By City Code, maintaining underground piping on the customer’s side of the water meter, beginning at the connection between the meter and the customer’s service line, is the responsibility of the customer.
Leaks in underground plumbing can be caused by many different factors, including rusting through from age or from stray electric currents from other underground utilities that can prematurely rust metallic piping, driving over piping with heavy trucks or equipment, poor initial installation, freezing and thawing of a pipeline, leaking joints or valves, or high pressure transients from open and closing valves or starting and stopping pumps quickly.
Signs of underground leaks include:
- Unusually wet spots in landscaped areas and/or water pooling on the ground surface.
- An area that is green, moldy, soft, or mossy surrounded by drier conditions.
- A notable drop in water pressure/flow volume.
- A sudden problem with rusty water or dirt or air in the water supply (there are other causes for this besides a leak).
- A portion of an irrigated area is suddenly brown/dead/dying when it used to be thriving (water pressure is too low to enable distant heads to pop up properly).
- Heaving or cracking of paved areas.
- Sink holes or potholes.
- Uneven floor grade or leaning of a structure.
- Unexplained sudden increase in water use, consistently high water use, or water use that has been climbing at a fairly steady rate for several billing cycles.

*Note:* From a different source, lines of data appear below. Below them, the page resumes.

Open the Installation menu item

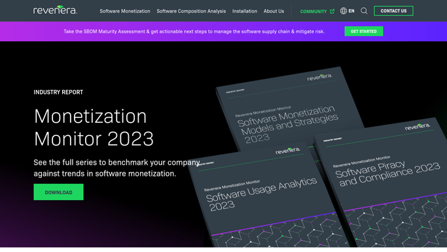pos(245,11)
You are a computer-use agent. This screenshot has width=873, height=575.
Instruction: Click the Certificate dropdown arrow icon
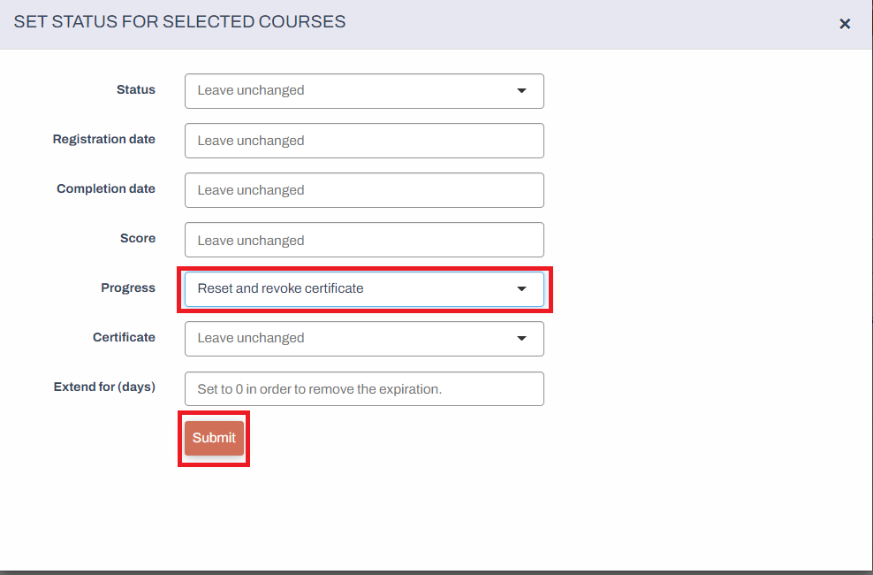pos(521,339)
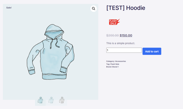This screenshot has height=109, width=183.
Task: Click the Sale! badge on the image
Action: 9,8
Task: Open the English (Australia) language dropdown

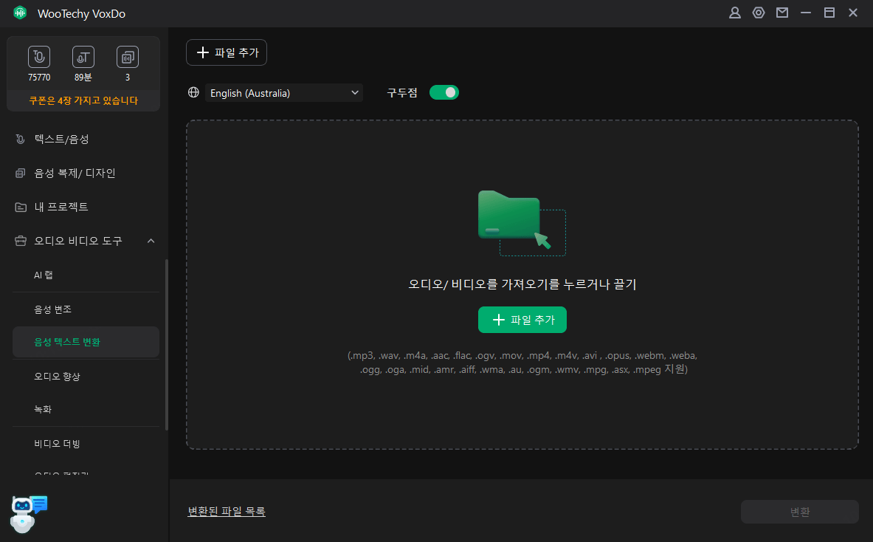Action: tap(283, 92)
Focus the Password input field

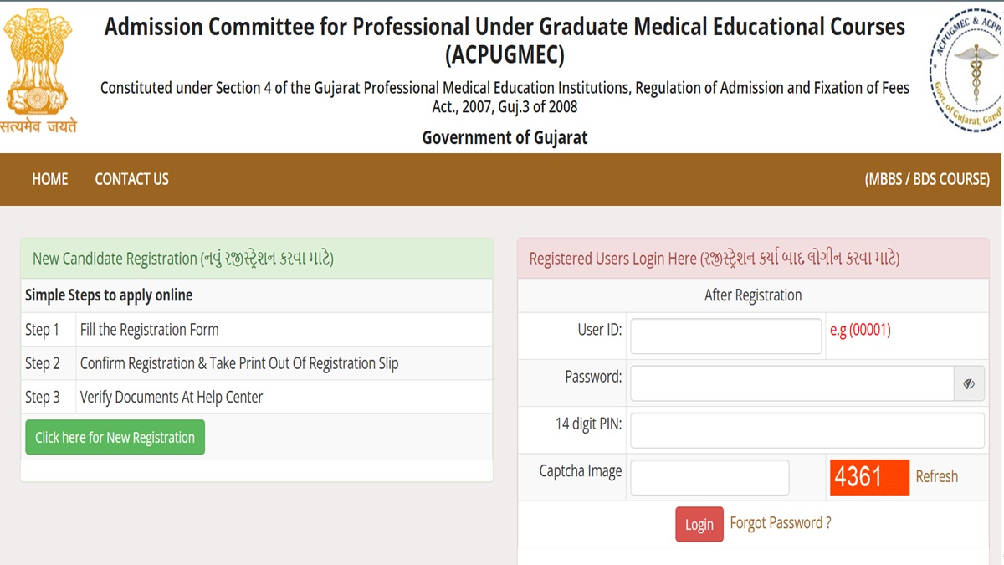[791, 384]
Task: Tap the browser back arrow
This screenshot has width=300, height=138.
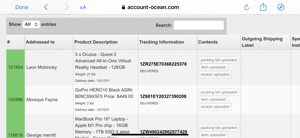Action: (x=46, y=7)
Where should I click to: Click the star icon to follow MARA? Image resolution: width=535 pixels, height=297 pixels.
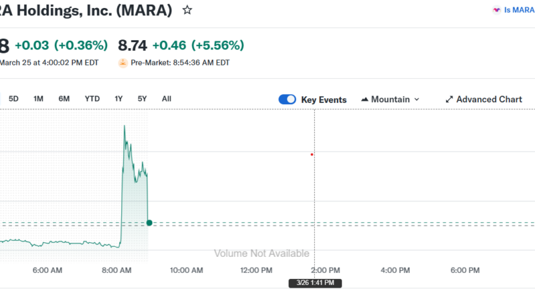188,10
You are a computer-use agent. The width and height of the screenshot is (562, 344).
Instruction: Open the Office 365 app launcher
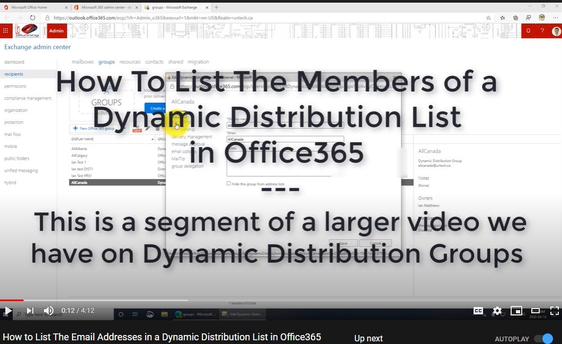pyautogui.click(x=6, y=31)
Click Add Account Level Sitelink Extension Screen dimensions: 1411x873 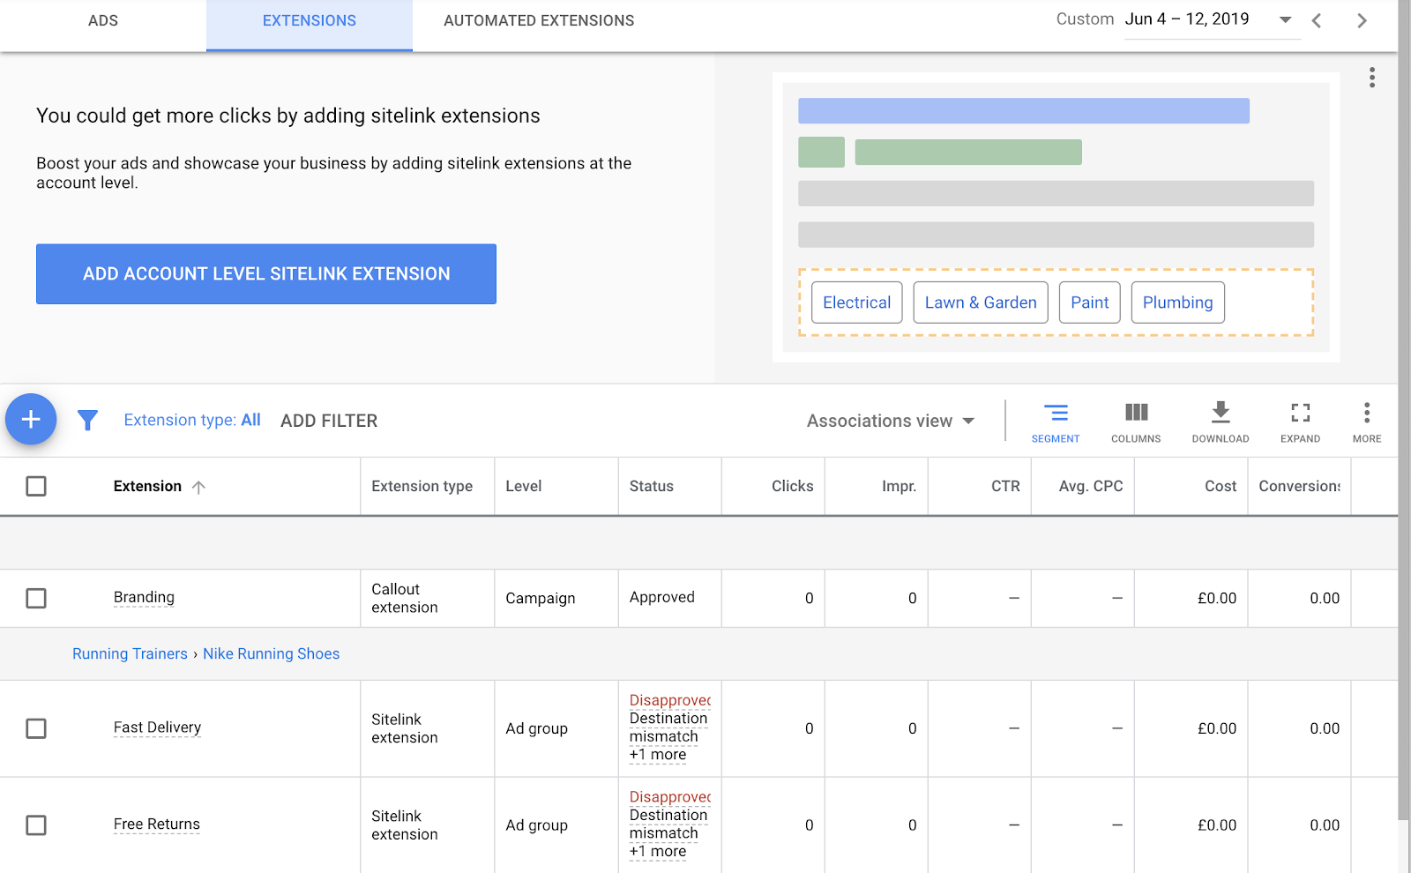(266, 274)
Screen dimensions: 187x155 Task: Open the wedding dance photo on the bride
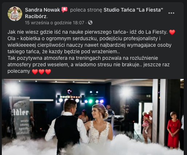(99, 124)
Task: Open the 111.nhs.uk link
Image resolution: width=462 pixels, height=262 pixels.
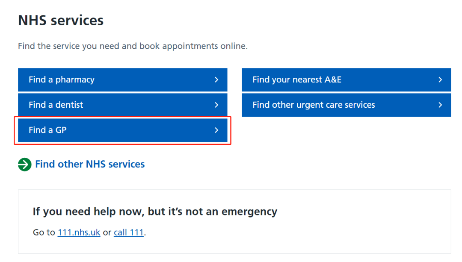Action: point(79,233)
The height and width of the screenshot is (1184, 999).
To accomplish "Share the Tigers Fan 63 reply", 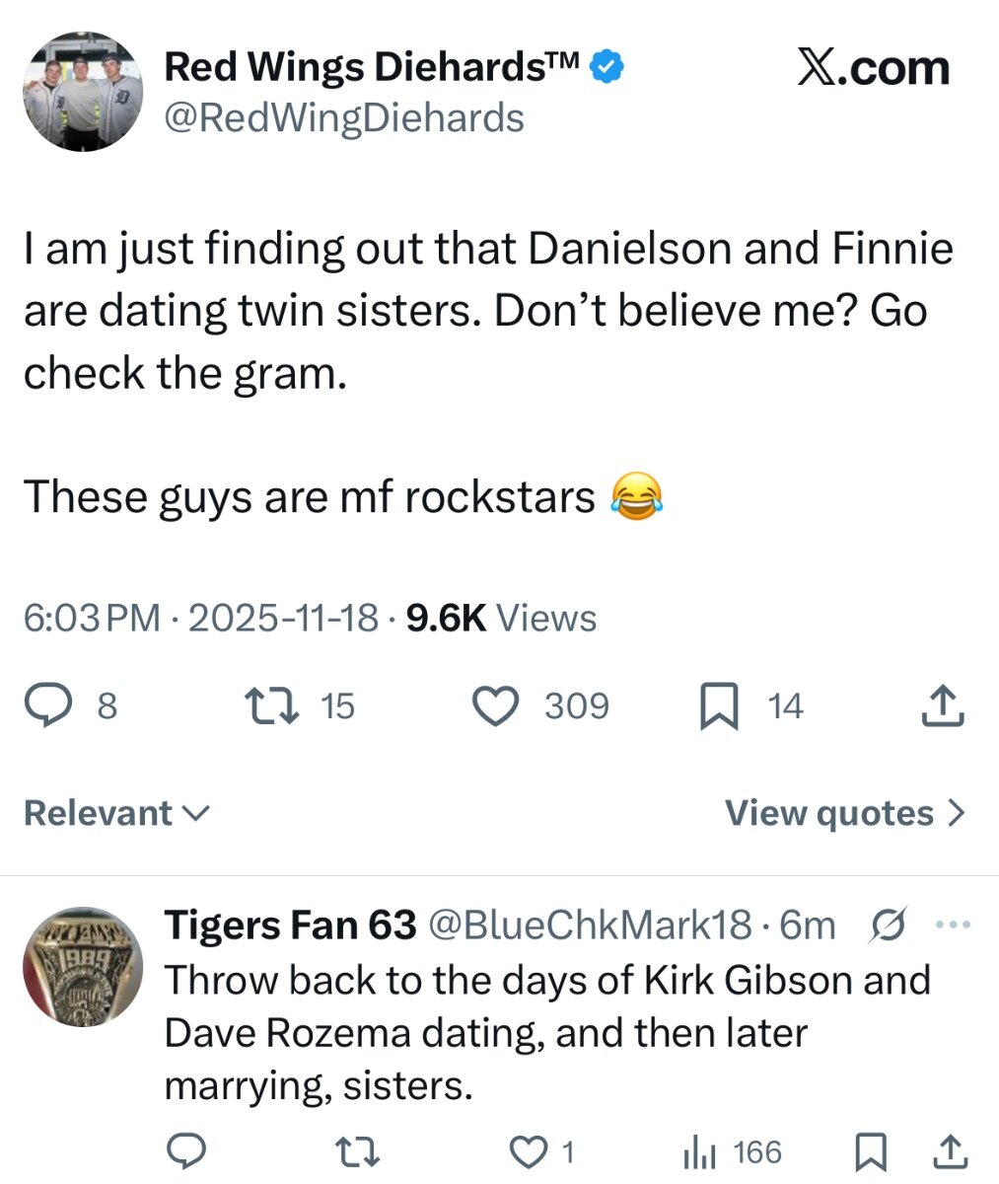I will pyautogui.click(x=949, y=1150).
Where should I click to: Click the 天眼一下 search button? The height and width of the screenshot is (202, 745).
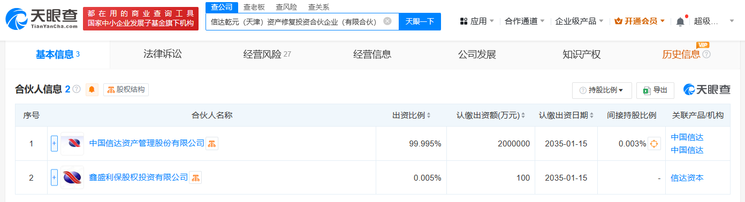(420, 21)
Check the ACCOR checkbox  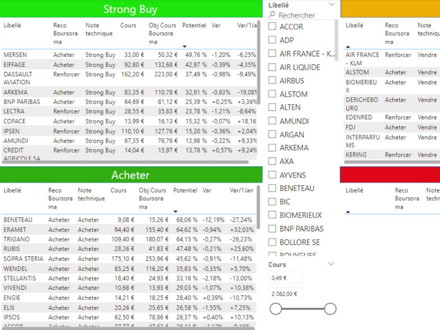click(271, 26)
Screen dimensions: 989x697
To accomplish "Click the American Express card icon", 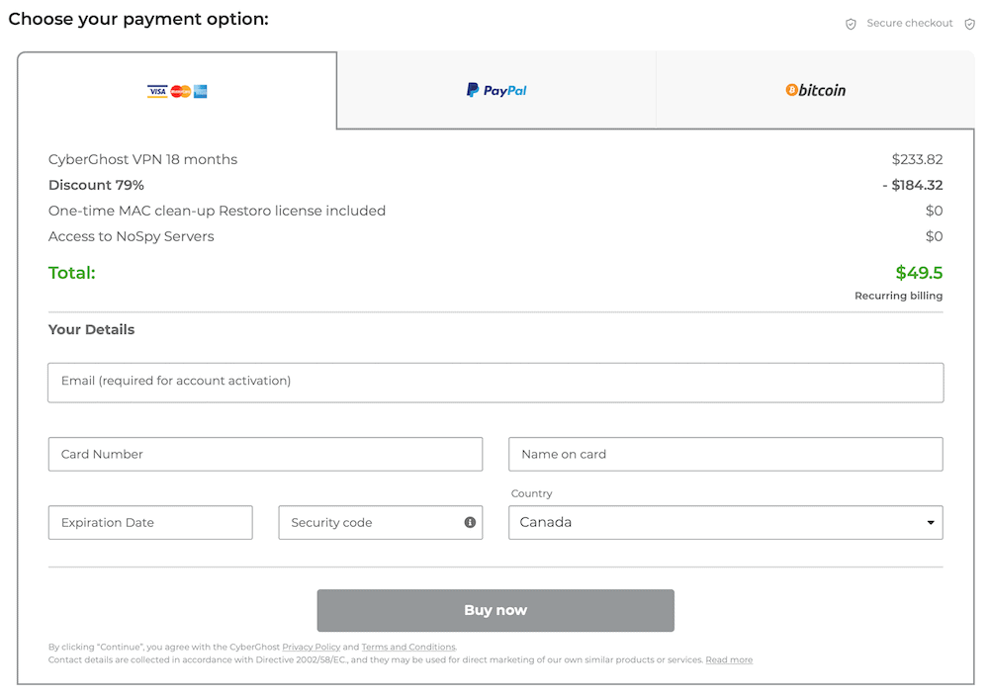I will 200,91.
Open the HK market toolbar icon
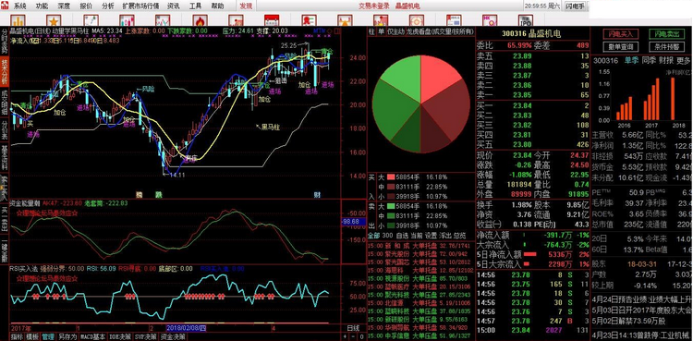 [x=490, y=20]
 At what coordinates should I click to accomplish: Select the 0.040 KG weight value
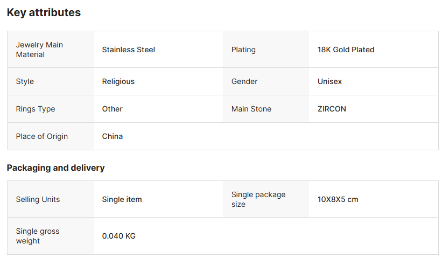point(118,236)
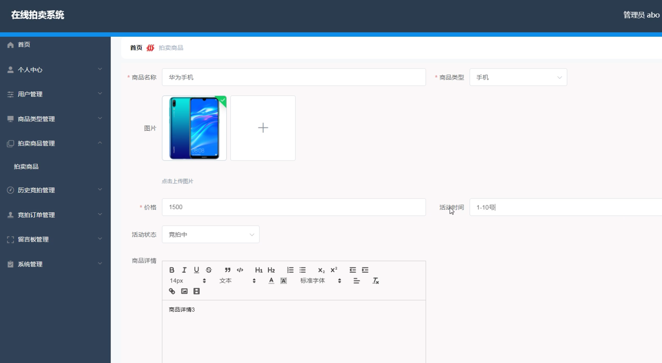The image size is (662, 363).
Task: Click the 价格 input field
Action: (294, 207)
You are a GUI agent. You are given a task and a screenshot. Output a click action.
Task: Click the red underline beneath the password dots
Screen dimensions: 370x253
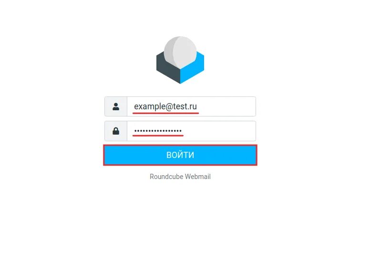(158, 136)

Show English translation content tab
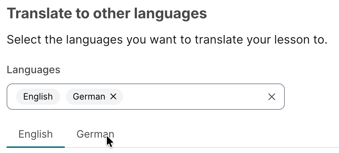point(36,134)
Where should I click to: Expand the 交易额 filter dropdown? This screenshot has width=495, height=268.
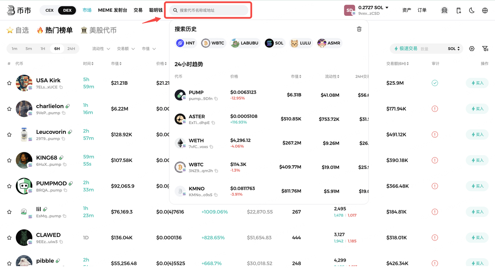(x=126, y=49)
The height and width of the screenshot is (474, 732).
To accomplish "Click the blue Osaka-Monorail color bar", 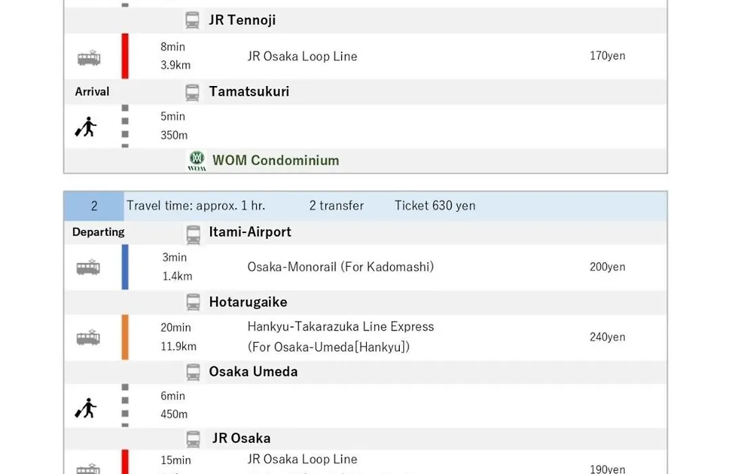I will [x=125, y=267].
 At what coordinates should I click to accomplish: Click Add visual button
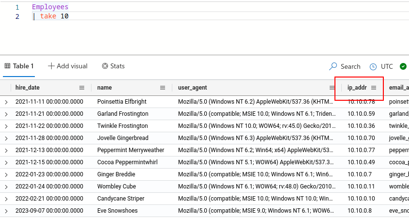(68, 66)
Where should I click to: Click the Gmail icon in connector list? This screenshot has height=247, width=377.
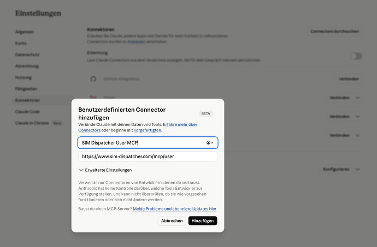pyautogui.click(x=93, y=97)
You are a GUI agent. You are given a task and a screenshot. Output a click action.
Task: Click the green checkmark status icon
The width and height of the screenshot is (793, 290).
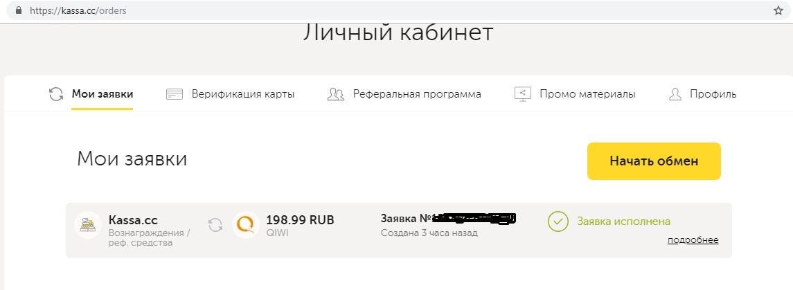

If any of these conditions exist at your facility or home, you may have a leak. If you suspect a leak, you may need to hire a professional leak detection company to pinpoint its exact location and a contractor to perform the repairs. There are leak detection service companies listed in the yellow pages under Leak and Pipe Locating. Any utility contractor should be able to repair a leak once the location is known.